As revealed by our non-dimensionalized analysis, an arthropod could produce non-dispersive waves either by producing signals of high frequencies or by choosing large stems, two widely different options tapping into the physiological and the behavioural repertoires, respectively. Our results may provide an adaptive explanation for the occurrence of high frequency vibratory signals produced by some insects despite their high attenuation. Even if insects can produce high frequency signals, they remain constrained in the frequency range they can produce, either due to the power output of their muscles, to the mechanisms of vibration production, or to the filtering of specific frequency bands by the environment.

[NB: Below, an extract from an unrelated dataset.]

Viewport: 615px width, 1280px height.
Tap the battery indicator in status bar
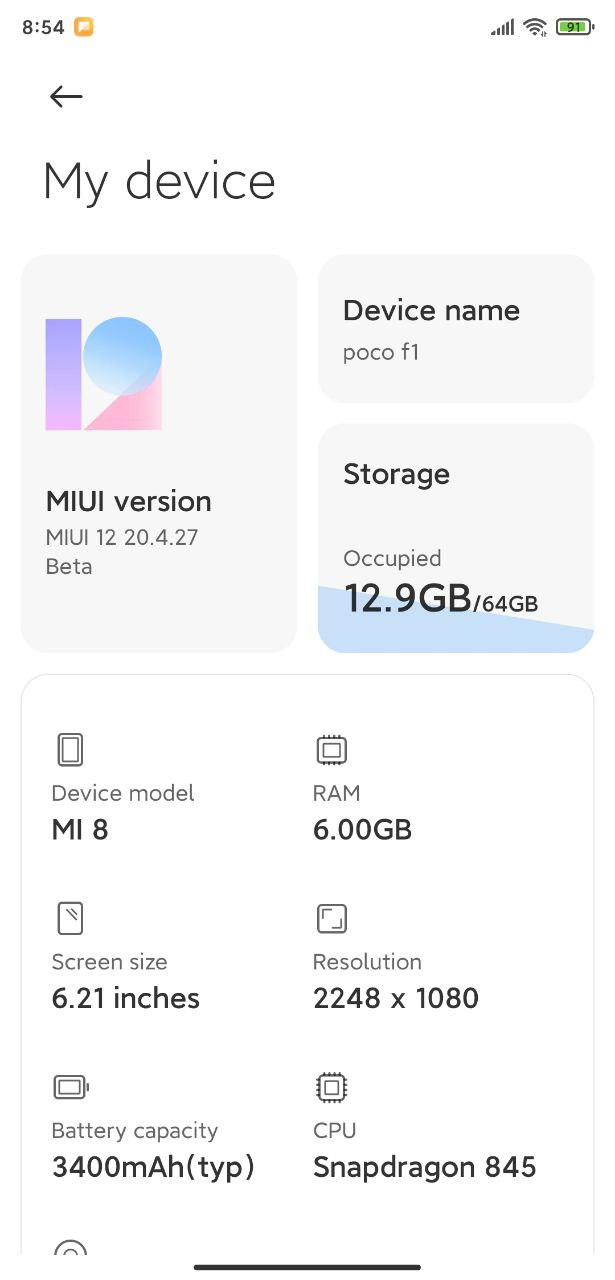click(x=574, y=28)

The later influence has been postulated as a driving force explaining the wide-band signals produced by insects (Forrest 1994; Miklas et al. 2001).

Choosing a location well suited for producing non-dispersive waves without having to generate high frequencies, such as a large stem, seems to be an easier and energy sparse task. For instance, producing a signal above around 4–5 kHz on the larger stem we studied (radius=2.1 mm) is enough to produce non-dispersive waves. Some singing insects are known to communicate in a particular micro-habitat and/or during a specific temporal window that maximize transmission (Bennet-Clark 1998; Römer 1998). Similar studies regarding the adaptation of vibrational signals for transmission through plants are quite rare and gave inconsistent results (Cocroft & Rodrìguez 2005; Čokl et al. 2005). We do know, however, that choosing an exact location on the plant substrate can be of major importance for signal transmission. The energy contained in a signal could decrease by 80% within an apple leaf, depending on the type and number of veins between sender and receiver. Major veins are effective low pass filters, implying that animals sitting on either sides of a leaf will experience different signals (Magal et al. 2000).

The identification of different modes of wave propagation available for communication in plants implies that we need to increase our efforts on understanding not only the biophysics of vibration production and reception, but also the microhabitat choices of the animals, as well as the costs and benefits of the different options available to them. This is an ambitious but timely programme given the increasing role ascribed to the details of communication in sexual selection and speciation processes for the numerous and very large groups of arthropods using vibratory communication.